Speaker Bio
Leor Roseman is a Senior Lecturer and Psychedelic researcher at the University of Exeter. He has previously worked at the Centre for Psychedelic Research, Imperial College London, under the mentorship of Prof. Robin Carhart-Harris and Prof. David Nutt, supporting the foundational work of a remerging research field.
His interdisciplinary research covers neuroscience, psychology, phenomenology, anthropology and conflict resolution, using various research methods such as fMRI, quantitative, qualitative, microphenomenology, ethnographic, and participatory research.
Currently, Leor is investigating relational processes and group dynamics in psychedelic rituals. He is interested in how psychedelics enhance connectedness, group bonding (communitas), and sociality and can serve as a social cure. Furthermore, together with Palestinian and Israeli activists and researchers, he is developing a praxis of research & action which utilizes the potential of psychedelics for peacebuilding, liberation and justice. They hope to create a participatory approach that focuses on personal and societal healing and considers action and healing intertwined.
ICPR 2024 Abstract
The dynamics of psychedelic diffusion
When asked what psychedelics do, most answers focus on their biological or phenomenological qualities. But what about asking how psychedelics spread? From this point of view of the substance, the goal is to proliferate - diffuse across time and space.
Many genes and substances have succeeded in spreading by coming into relationships with other substances or animals. This usually happens by parasitic relations or by symbiotic ones (or both).
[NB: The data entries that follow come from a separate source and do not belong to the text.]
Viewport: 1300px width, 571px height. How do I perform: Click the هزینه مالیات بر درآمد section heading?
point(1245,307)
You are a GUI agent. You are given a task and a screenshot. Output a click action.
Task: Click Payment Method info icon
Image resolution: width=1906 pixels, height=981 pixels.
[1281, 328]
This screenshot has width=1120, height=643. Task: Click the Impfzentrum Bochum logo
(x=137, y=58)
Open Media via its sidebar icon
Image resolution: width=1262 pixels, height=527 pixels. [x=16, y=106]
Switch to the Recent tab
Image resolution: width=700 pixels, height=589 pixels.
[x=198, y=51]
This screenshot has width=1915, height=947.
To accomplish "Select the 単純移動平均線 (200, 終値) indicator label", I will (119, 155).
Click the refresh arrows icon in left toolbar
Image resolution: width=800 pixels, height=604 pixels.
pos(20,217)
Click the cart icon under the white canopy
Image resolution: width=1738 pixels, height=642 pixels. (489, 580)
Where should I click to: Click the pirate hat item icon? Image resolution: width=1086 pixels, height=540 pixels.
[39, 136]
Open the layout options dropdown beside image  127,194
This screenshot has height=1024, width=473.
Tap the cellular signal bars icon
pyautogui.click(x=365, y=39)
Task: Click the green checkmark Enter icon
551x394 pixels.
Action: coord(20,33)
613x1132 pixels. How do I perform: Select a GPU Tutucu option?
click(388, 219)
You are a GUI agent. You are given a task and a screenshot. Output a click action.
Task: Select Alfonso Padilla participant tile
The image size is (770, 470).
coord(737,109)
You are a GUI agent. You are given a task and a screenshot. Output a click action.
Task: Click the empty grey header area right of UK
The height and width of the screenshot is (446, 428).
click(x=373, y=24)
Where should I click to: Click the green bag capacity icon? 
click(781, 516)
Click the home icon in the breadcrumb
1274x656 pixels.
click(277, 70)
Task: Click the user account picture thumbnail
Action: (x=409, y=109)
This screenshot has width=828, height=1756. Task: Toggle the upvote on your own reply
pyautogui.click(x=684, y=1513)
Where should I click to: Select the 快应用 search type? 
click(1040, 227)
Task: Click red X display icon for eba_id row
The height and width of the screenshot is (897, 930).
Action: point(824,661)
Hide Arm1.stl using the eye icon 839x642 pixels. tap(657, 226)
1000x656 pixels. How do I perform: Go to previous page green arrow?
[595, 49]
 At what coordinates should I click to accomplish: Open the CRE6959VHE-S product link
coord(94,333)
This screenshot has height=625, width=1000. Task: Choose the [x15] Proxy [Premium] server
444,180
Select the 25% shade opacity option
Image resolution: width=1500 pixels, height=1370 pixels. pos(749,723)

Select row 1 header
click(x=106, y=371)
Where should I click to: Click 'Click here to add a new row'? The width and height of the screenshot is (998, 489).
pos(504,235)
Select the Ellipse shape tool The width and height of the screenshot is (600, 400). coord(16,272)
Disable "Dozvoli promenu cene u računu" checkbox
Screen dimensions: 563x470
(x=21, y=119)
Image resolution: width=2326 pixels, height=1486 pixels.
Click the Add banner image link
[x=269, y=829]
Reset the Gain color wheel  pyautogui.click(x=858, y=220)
For example, wheat, potatoes, and rice developed such a strong relationship with humans that some argue that we did not domesticate them, but they have domesticated us.
By trying to answer how psychedelics diffuse, what is revealed is the dynamics through which they excite us - their revelatory quality can lead to (revolutionary) enthusiasm. Subjects, in fidelity to a revelation, seek to give meaning to the experience and to proliferate the substance. This fidelity is the key mechanism of action through which psychedelics spread. Yet, any act of diffusion happens within a specific sociocultural situation. In fidelity to the revelation, the subjects connect the memes, ideas, beliefs, and practices of the situation with the substance while proliferating them. This means that proliferation is usually bounded within specific situations. However, occasionally, certain revelatory events succeed in diffusing and liberating the substance into different sociocultural situations.
I will present the different steps through which psychedelic substances diffuse and give examples of these dynamics, drawn from diverse historical accounts, my work within a psychedelic renaissance, and my work with ayahuasca groups of Israelis and Palestinians.